Рациональному восприятию большого террора препятствовал тотальный запрет на выражение каких бы то ни было сомнений и даже постановку самих вопросов, неизбежно возникавших в годы великой чистки: почему в стране «победившего социализма» оказалось такое количество шпионов, изменников и диверсантов, какое никогда не встречалось в истории? Почему почти каждый советский гражданин, находившийся за границей, становился добычей иностранных разведок? Почему большинство зарубежных коммунистов, прибывших в «отечество всех трудящихся», оказывались его злейшими врагами?

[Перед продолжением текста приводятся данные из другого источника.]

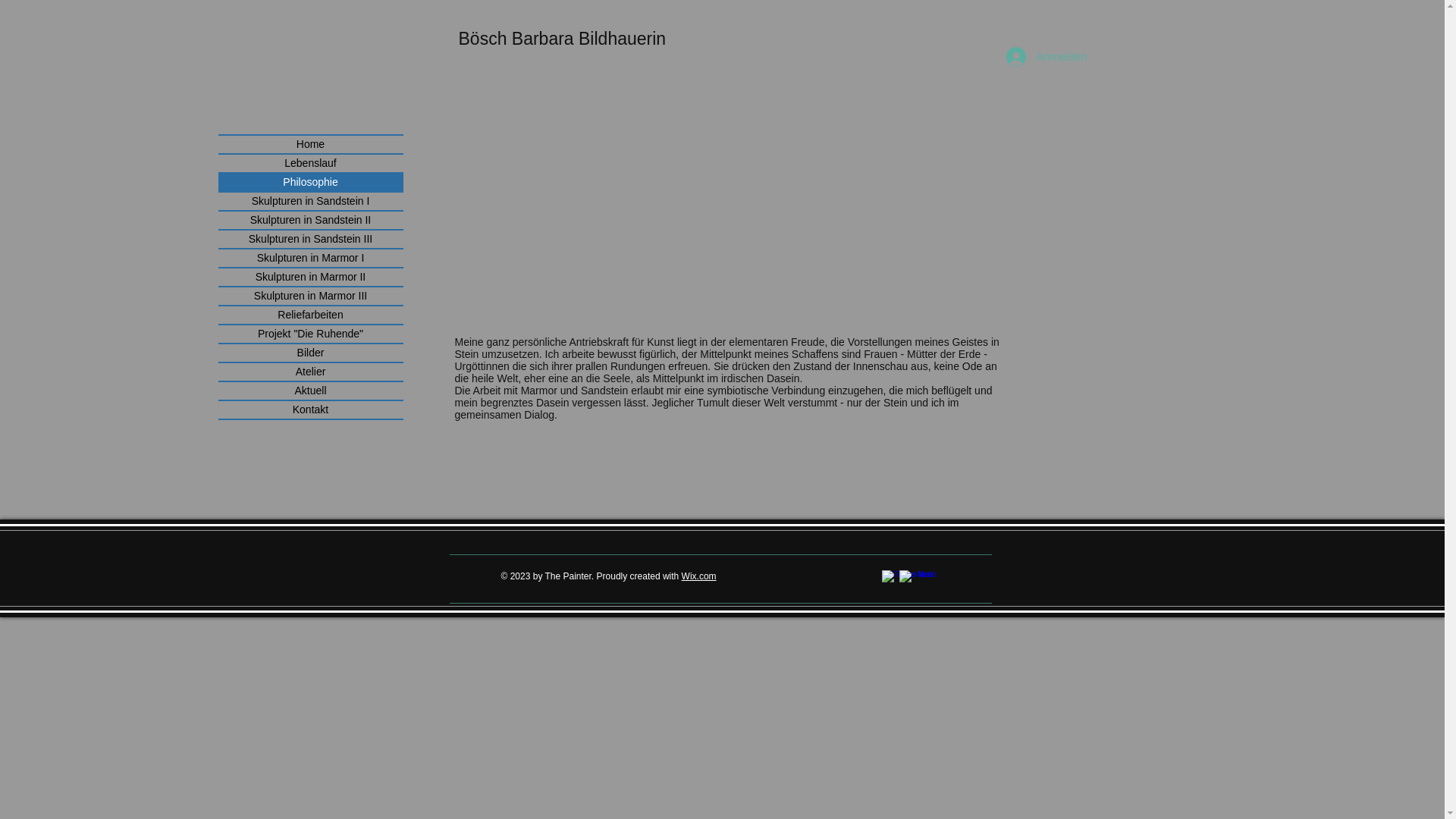 This screenshot has height=819, width=1456. Describe the element at coordinates (1040, 55) in the screenshot. I see `'Anmelden'` at that location.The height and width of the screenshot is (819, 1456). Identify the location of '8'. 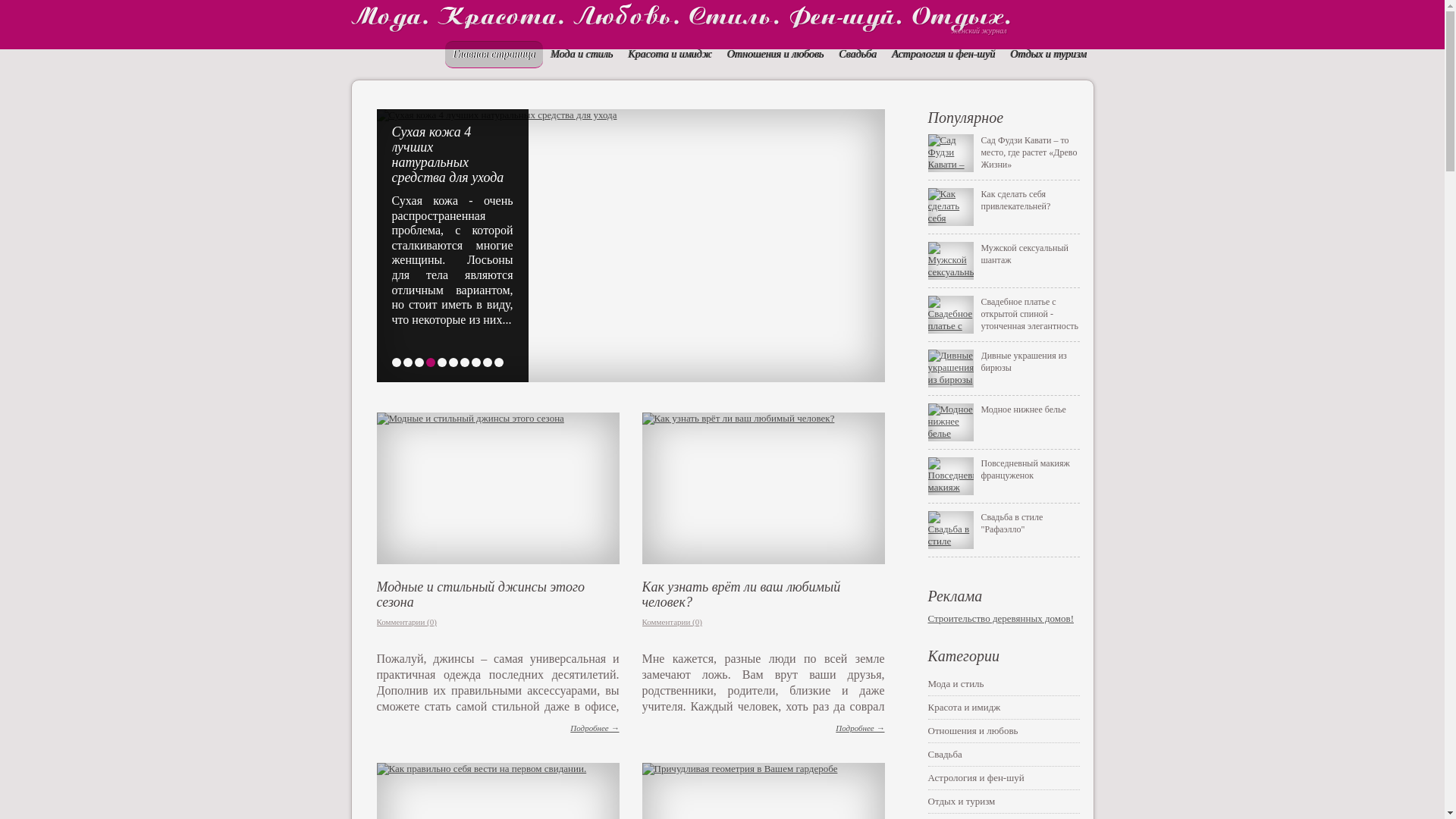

Ошеломлению народа гигантскими масштабами вражеской деятельности служили показательные процессы, проходившие не только в Москве, но и в большинстве других регионов страны. Они также строились по принципу амальгамы. Подсудимыми на них нередко становились, например, работники торговли, обвинявшиеся в искусственном создании дефицитов и очередей, чтобы вызвать недовольство населения правительством. Зачастую на суд выводились действительные казнокрады, мошенники, расхитители, чьи действия объяснялись не личной корыстью, а желанием навредить Советской власти.
Чтобы лучше понять психологическую атмосферу, сопровождавшую великую чистку, остановимся на её восприятии полярными социально-политическими слоями общества.
XXIX
Великая чистка глазами врагов Советской власти
В десятках воспоминаний, рассказывающих о тюремных камерах, движении этапов с заключёнными, прибытии их в лагеря и т. д., мы встречаемся с одной и той же картиной: подавляющее большинство арестантов в 1936—1938 годах составляли коммунисты. Н. А. Иоффе вспоминает, что на лагерных этапах встречалась вся «партийная география». При встрече различных этапов заключённые перекрикивались между собой: «Эй, друзья, есть кто-нибудь из Новочеркасска — здесь ваш партийный секретарь»; «ребята из Челябинского обкома комсомола, откликнитесь» [594]. Дважды арестованная Адамова-Слиозберг рассказывала: если в 1949 году вместе с ней в камере находилось процентов десять членов партии, то в 1936 году эта пропорция была обратной: коммунисты составляли до 90 процентов заключённых [595].
Вместе с тем среди жертв репрессий тех лет не было полной социально-политической однородности. Ориентация великой чистки на истребление преимущественно коммунистов (включая сотни тысяч людей, выброшенных из партии во время официальных партийных чисток) не исключала планомерного уничтожения и некоторых других категорий населения. Решив обезопасить себя от всякой оппозиции и от всяких нежелательных эксцессов в будущей войне, Сталин дал указание о расправе и над членами бывших социалистических партий, бывшими участниками белых армий, реэмигрантами (например, из рядов казачества) и т. д. Поэтому состав заключённых был весьма пестрым, и между ними часто возникали столкновения на идейной, политической почве.